Problem statement – Retype the full set of data, character for character.

Dataset excerpts

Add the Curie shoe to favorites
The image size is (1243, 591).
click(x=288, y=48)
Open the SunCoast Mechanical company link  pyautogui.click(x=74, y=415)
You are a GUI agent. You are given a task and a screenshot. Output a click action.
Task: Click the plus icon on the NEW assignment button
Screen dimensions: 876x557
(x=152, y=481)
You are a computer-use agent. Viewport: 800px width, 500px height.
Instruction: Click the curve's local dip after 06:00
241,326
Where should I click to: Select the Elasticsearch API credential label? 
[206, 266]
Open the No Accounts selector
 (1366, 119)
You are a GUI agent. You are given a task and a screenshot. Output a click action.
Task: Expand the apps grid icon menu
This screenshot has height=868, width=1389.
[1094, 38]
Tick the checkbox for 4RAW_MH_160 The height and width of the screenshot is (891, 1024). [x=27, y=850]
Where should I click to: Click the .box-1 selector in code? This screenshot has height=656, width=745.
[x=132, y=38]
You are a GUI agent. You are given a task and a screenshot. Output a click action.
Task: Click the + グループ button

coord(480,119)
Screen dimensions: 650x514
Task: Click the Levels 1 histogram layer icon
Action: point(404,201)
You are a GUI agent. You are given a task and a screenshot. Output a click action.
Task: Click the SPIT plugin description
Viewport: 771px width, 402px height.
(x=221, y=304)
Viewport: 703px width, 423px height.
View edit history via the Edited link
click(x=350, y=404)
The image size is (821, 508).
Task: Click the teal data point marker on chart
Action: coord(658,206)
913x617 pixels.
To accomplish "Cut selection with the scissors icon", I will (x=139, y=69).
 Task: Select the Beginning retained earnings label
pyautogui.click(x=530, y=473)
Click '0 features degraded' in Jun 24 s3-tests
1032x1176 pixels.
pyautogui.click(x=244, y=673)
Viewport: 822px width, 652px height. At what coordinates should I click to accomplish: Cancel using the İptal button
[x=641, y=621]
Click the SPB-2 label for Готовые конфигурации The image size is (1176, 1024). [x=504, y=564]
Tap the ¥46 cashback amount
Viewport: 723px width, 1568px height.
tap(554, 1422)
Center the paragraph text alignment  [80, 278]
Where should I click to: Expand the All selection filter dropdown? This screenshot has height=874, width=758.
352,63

Response to this task –
Add the Curie shoe to favorites
The image size is (1243, 591).
click(x=288, y=48)
Open the SunCoast Mechanical company link  pyautogui.click(x=74, y=415)
You are a GUI agent. You are given a task and a screenshot. Output a click action.
Task: Click the plus icon on the NEW assignment button
Screen dimensions: 876x557
(x=152, y=481)
You are a computer-use agent. Viewport: 800px width, 500px height.
Instruction: Click the curve's local dip after 06:00
241,326
Where should I click to: Select the Elasticsearch API credential label? 
[206, 266]
Open the No Accounts selector
 (1366, 119)
You are a GUI agent. You are given a task and a screenshot. Output a click action.
Task: Expand the apps grid icon menu
This screenshot has height=868, width=1389.
[1094, 38]
Tick the checkbox for 4RAW_MH_160 The height and width of the screenshot is (891, 1024). [x=27, y=850]
Where should I click to: Click the .box-1 selector in code? This screenshot has height=656, width=745.
[x=132, y=38]
You are a GUI agent. You are given a task and a screenshot. Output a click action.
Task: Click the + グループ button

coord(480,119)
Screen dimensions: 650x514
Task: Click the Levels 1 histogram layer icon
Action: point(404,201)
You are a GUI agent. You are given a task and a screenshot. Output a click action.
Task: Click the SPIT plugin description
Viewport: 771px width, 402px height.
(x=221, y=304)
Viewport: 703px width, 423px height.
View edit history via the Edited link
click(x=350, y=404)
The image size is (821, 508).
Task: Click the teal data point marker on chart
Action: coord(658,206)
913x617 pixels.
To accomplish "Cut selection with the scissors icon", I will (x=139, y=69).
 Task: Select the Beginning retained earnings label
pyautogui.click(x=530, y=473)
Click '0 features degraded' in Jun 24 s3-tests
1032x1176 pixels.
pyautogui.click(x=244, y=673)
Viewport: 822px width, 652px height. At what coordinates should I click to accomplish: Cancel using the İptal button
[x=641, y=621]
Click the SPB-2 label for Готовые конфигурации The image size is (1176, 1024). [x=504, y=564]
Tap the ¥46 cashback amount
Viewport: 723px width, 1568px height.
tap(554, 1422)
Center the paragraph text alignment  [80, 278]
Where should I click to: Expand the All selection filter dropdown? This screenshot has height=874, width=758.
352,63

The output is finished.